ИСХОДНЫЙ ТЕКСТ:
....................
Как я подвез Глеба Самойлова

Рабочий день был на исходе, все статьи выставлены. Я собирался в детский сад за Глебом (сыном), когда в офис заглянула Марина Пустовая, редактор chelyabinsk.ru и спросила: «Кто на машине? Нужно Глеба Самойлова подбросить до клуба…»

А мне жена еще с утра велела: «Вечером Глеба забери». Вот я и заберу.

«В пять заканчивается конференция, тебе нужно стоять у выхода из офиса», — напутствовала Марина, многозначительно улыбаясь.

«У меня машина грязная», — сказал я сам себе.

Это просто нереально. Я был если не полноценным фанатом «Агаты Кристи», то постоянным слушателем точно, а Глеб — автор и исполнитель большинства самых въевшихся песен, от «Опиума» до «Как на войне».
....................
ПИСЬМЕННЫЕ ЗАДАНИЯ:
[1] Обновите записи, начиная с самой первой строки и заканчивая строкой с «point(914,110)»: замените «tooltip» на «hint», а всё остальное оставьте без изменений. Картинки в ответ не включайте.
[2] Напишите, что было дальше в рассказе о том, как подвезли Глеба Самойлова.

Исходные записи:
....................
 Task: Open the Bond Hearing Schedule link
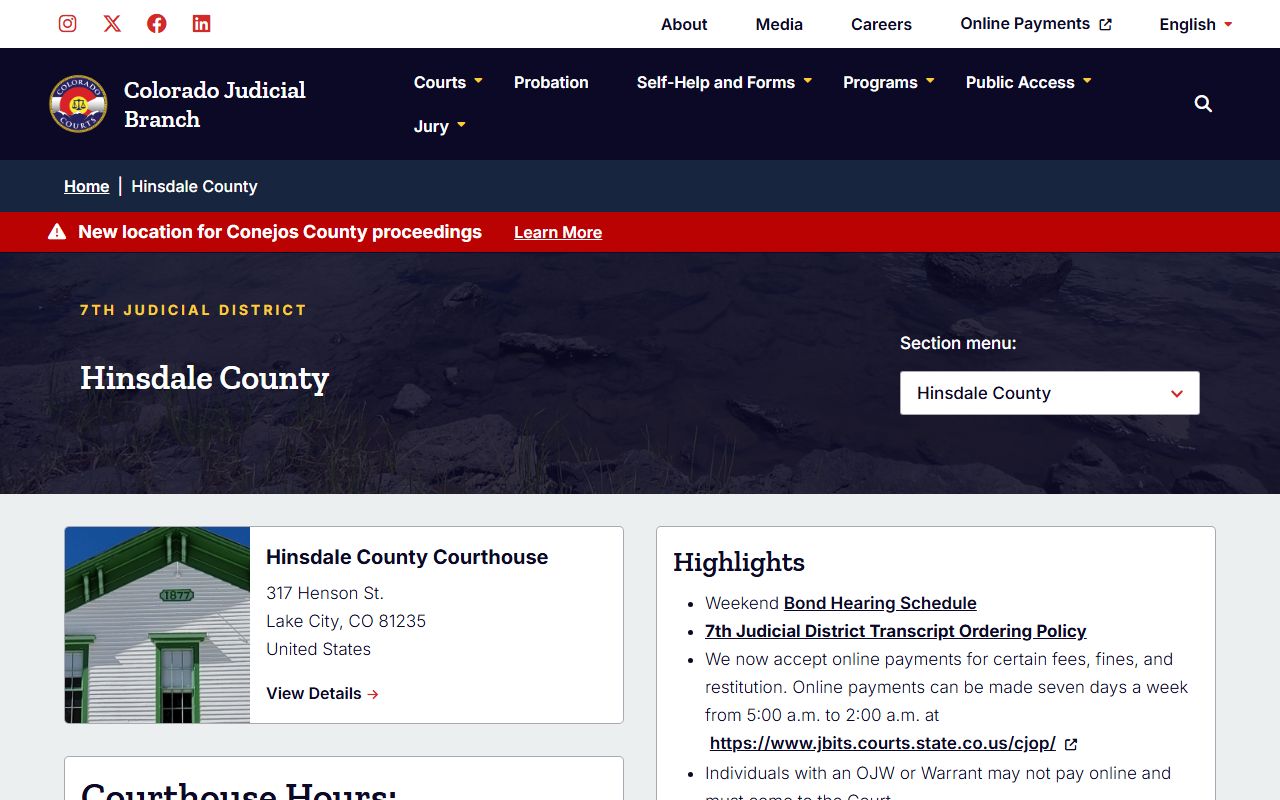tap(880, 603)
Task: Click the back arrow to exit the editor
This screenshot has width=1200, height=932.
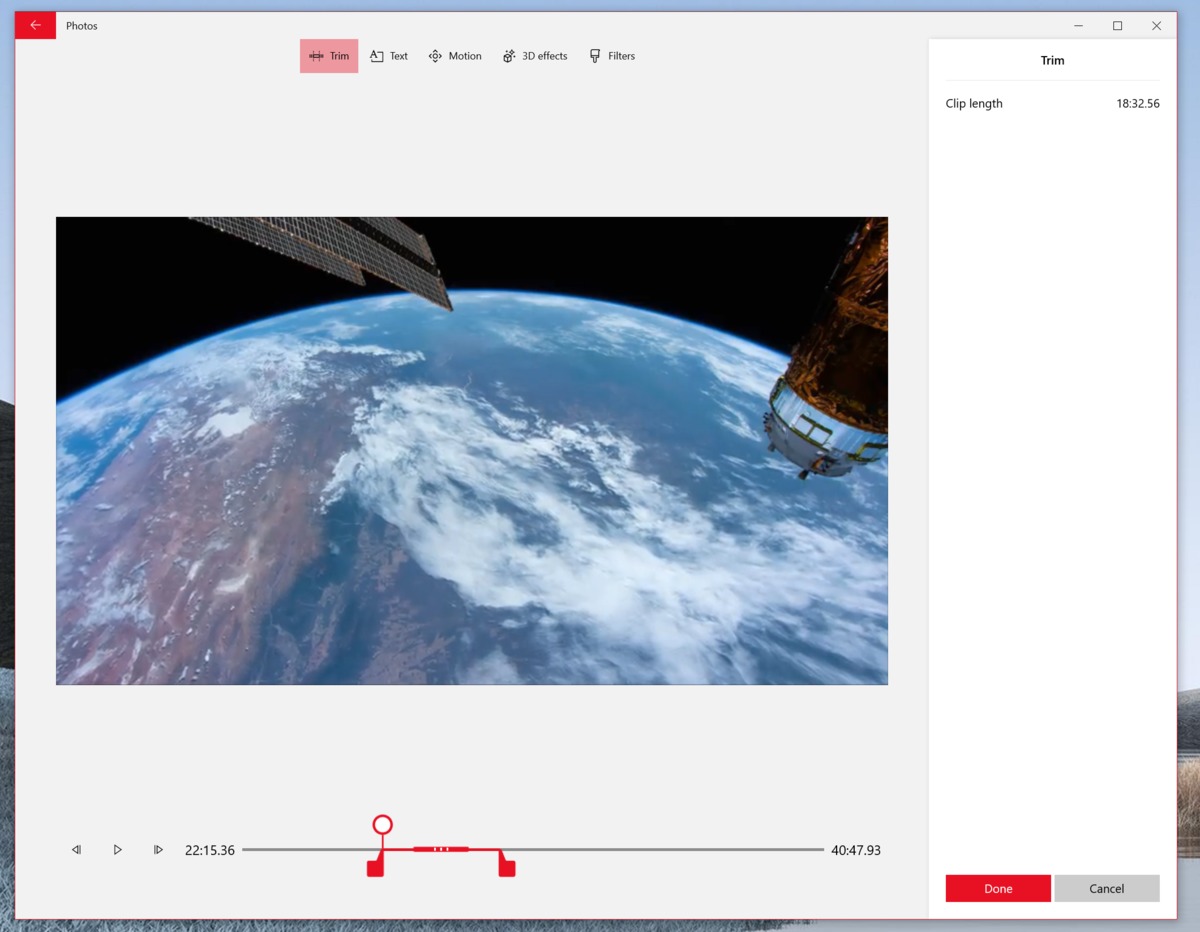Action: [x=34, y=25]
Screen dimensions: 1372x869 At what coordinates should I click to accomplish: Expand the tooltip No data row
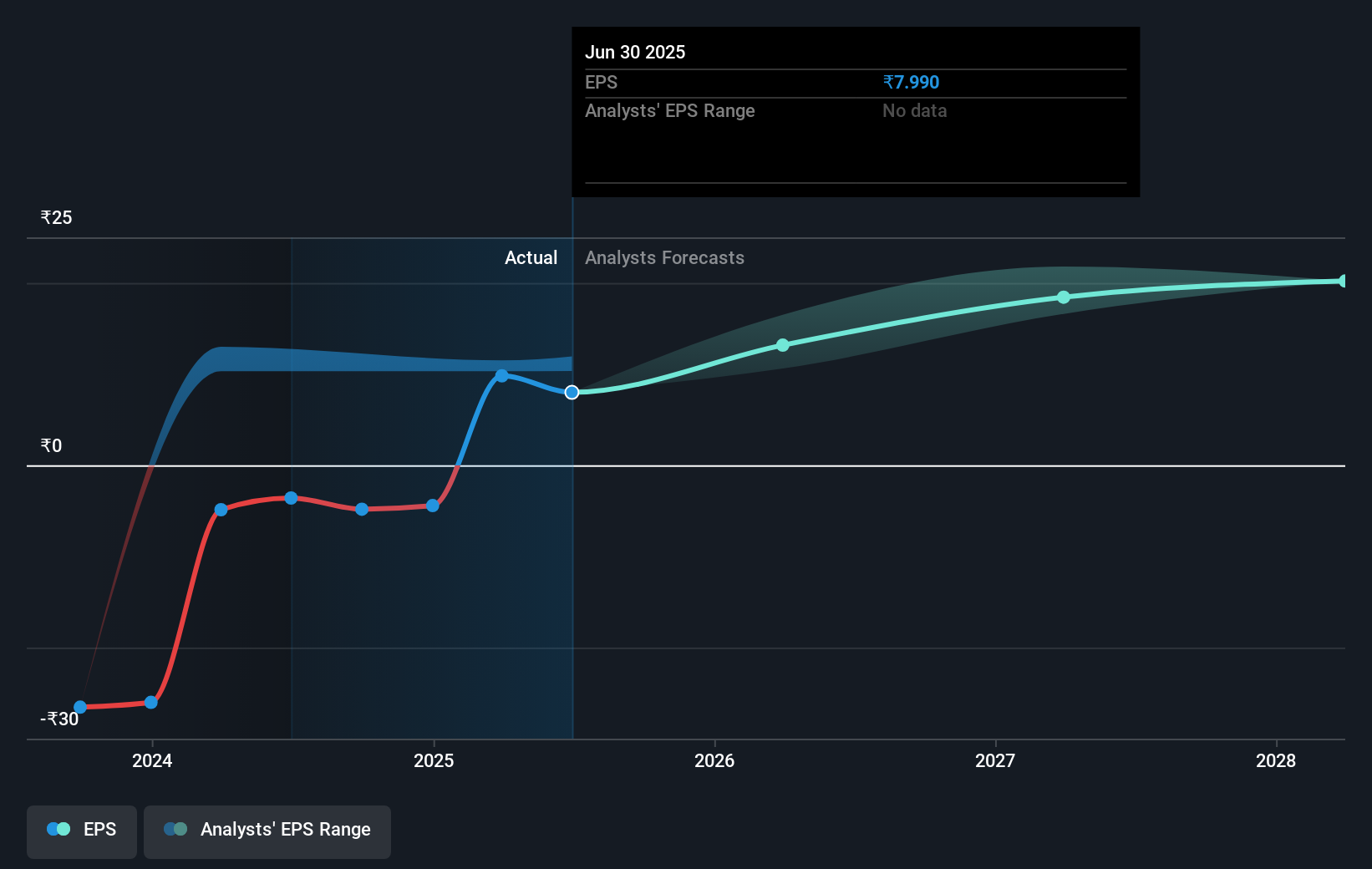point(914,110)
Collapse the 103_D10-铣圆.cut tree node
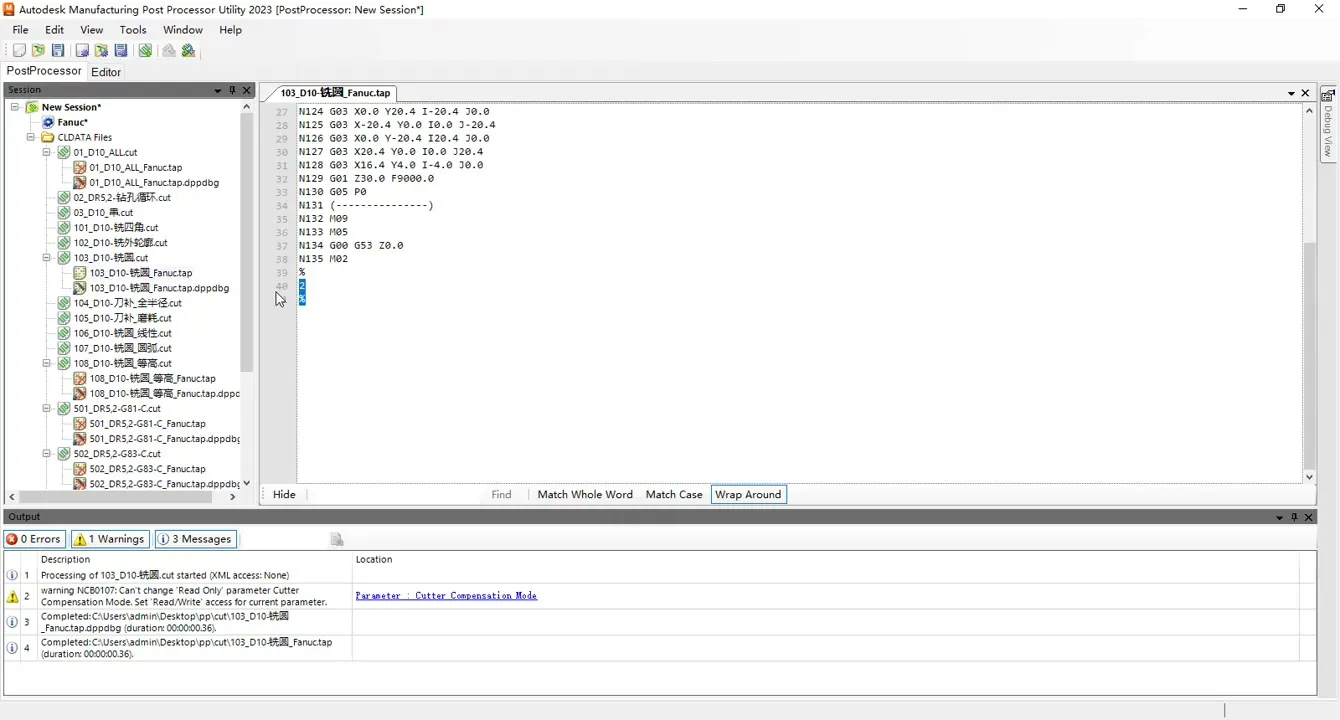 pyautogui.click(x=47, y=258)
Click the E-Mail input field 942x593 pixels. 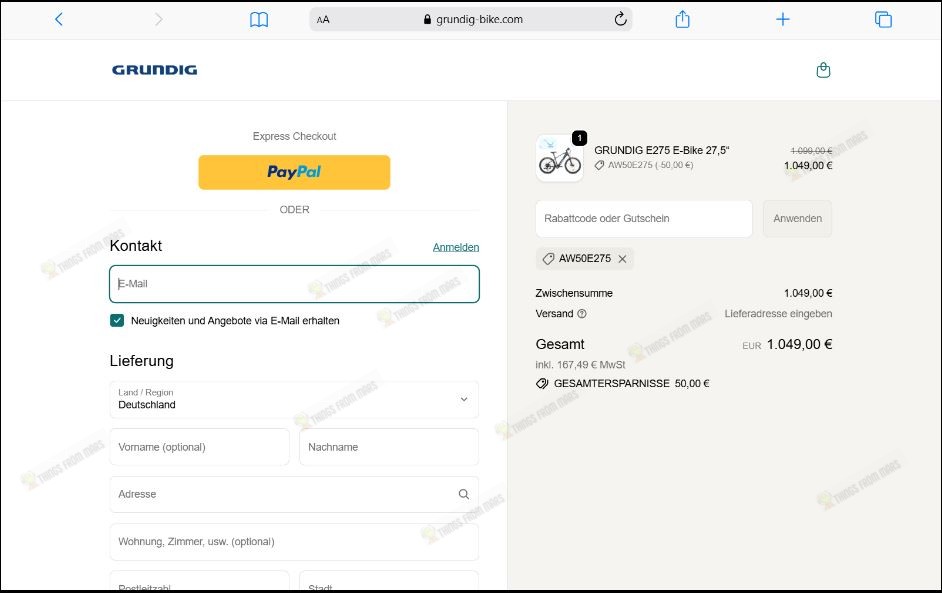point(294,284)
....................
В ОТВЕТ:
[1]
 Task: Open the Bond Hearing Schedule link
tap(880, 603)
Task: Click the back arrow to exit the editor
This screenshot has width=1200, height=932.
Action: [x=34, y=25]
Screen dimensions: 1372x869 At what coordinates should I click to accomplish: Expand the hint No data row
point(914,110)

[2]
Умные люди говорят, не нужно встречаться с кумиром через много лет. Дескать, это не лучше, чем поцеловать первую любовь в 35-летнем возрасте. Лучше поцеловать матрас и вспомнить, как это было.

Подруливаю к офису. По радио поет Макаревич. Не знаю, как там принято у рок-звезд, может, за такое и по лицу схлопочешь. На «Нашем» Крематорий, на «Ретро-ФМ» — «Абба», Агаты Кристи нигде нет, но это к лучшему, они же распались.

Как себя вести в таких случаях? Я вроде как наемный водитель, можно вообще молчать, но это как-то глупо – молчать. Да мне вообще по барабану, он меня не вспомнит, даже если я наблюю на переднее сиденье. Feel free, как говорят американцы.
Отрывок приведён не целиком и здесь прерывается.